13V x 320mA = 4.1W maybe its been mislabelled will have to try and find another 12V rated globe for a test :)

Dave

Averagesupernova
Gold Member
You cannot expect cold filament ohmeter readings to reflect wattage.

sophiecentaur
Gold Member
2020 Award
Why not use auto bulbs (say 100W worth) and just measure current? If it's that vital to know the actual capacity of the battery then test it under real conditions. But mind you don't let it dip much below 12V or you will start to damage the battery.

hello, i am going to do my project work on automatic hydraulic jack which will be driven by an electric wiper motor.for this wiper motor it requires of 100 watt to operate and requires a torque of 40 nm so can the vehicles battery power can provide that sufficient amount of power to this wiper motor???your help will be very grateful to me.

sophiecentaur
Gold Member
2020 Award
hello, i am going to do my project work on automatic hydraulic jack which will be driven by an electric wiper motor.for this wiper motor it requires of 100 watt to operate and requires a torque of 40 nm so can the vehicles battery power can provide that sufficient amount of power to this wiper motor???your help will be very grateful to me.
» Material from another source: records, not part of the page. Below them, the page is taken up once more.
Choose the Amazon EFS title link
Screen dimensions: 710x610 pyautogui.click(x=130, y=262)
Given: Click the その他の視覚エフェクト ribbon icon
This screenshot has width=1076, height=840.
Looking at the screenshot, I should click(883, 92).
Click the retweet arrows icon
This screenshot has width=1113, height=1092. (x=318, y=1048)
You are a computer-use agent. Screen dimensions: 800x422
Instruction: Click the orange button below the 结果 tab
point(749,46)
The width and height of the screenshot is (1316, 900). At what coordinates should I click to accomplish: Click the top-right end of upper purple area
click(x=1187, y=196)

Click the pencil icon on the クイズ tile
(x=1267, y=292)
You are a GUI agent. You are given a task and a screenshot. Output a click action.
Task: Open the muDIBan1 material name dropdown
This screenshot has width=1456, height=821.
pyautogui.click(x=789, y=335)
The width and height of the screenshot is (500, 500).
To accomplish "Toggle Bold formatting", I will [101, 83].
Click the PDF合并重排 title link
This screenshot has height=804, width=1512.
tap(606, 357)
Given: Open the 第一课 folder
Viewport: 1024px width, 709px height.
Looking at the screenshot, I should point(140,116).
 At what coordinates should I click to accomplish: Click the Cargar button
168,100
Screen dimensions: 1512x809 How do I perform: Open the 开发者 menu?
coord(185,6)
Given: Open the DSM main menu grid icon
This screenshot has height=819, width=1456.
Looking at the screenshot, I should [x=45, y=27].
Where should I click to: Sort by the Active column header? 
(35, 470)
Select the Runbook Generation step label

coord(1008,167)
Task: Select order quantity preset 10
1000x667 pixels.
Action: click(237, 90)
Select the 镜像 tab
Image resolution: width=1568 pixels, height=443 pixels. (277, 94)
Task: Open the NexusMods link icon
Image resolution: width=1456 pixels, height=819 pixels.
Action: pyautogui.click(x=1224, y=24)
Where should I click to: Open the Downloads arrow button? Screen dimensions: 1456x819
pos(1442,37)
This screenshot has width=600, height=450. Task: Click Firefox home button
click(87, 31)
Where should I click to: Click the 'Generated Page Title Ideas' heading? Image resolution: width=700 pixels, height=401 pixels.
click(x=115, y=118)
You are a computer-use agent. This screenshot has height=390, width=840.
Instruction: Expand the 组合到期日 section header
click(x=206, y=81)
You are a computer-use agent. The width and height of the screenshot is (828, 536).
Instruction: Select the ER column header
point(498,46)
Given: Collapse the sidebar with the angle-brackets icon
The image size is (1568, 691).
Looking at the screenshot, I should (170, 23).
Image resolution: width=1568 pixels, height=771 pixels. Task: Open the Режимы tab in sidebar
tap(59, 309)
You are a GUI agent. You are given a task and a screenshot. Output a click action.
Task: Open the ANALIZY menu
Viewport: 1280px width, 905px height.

The torque is not directly linked to the power. With appropriate gearing, you can get any torque you want because Power is Torque times Speed. If your motor uses 100W (when not stalled), does it produce 40nm at normal speed as opposed to requiring 40nm? How fast do you need the jack to operate? If the speed of the jack operation is not critical then you can use pulleys and a coupling belt between motor and pump to get the gearing you need to match the motor torque..

The torque is not directly linked to the power. With appropriate gearing, you can get any torque you want because Power is Torque times Speed. If your motor uses 100W (when not stalled), does it produce 40nm at normal speed as opposed to requiring 40nm? How fast do you need the jack to operate? If the speed of the jack operation is not critical then you can use pulleys and a coupling belt between motor and pump to get the gearing you need to match the motor torque..

just to lift thevehicle of around 4 to 5 tons from the hydraulic jack which is now a days generally operated by manually but i m just trying to transfer the rotation of wiper motor to the to and fro motion that is linear motion by linkages such as quick return mechanism,slider crank mechanism and by the calculation we did we just need the wiper motor which can provide the torque to the linkage arm of aroubd 50nm with the speed of 38 rpm that is at lowest speed which can obtaiin that power is torque*speed which forms the value of around 100 watt and this motor has to be driven from the vehicles internal power so i would want to know that can the vehicle internal power or vehicles battery can provide that sufficient amount of power to the vehicle??i hope you have understood what i n trying to say so please ur answer or suggesion will be very grateful n helpful to me thank you

russ_watters
Mentor
Yes, a car battery can provide 100W for a decent amount of time.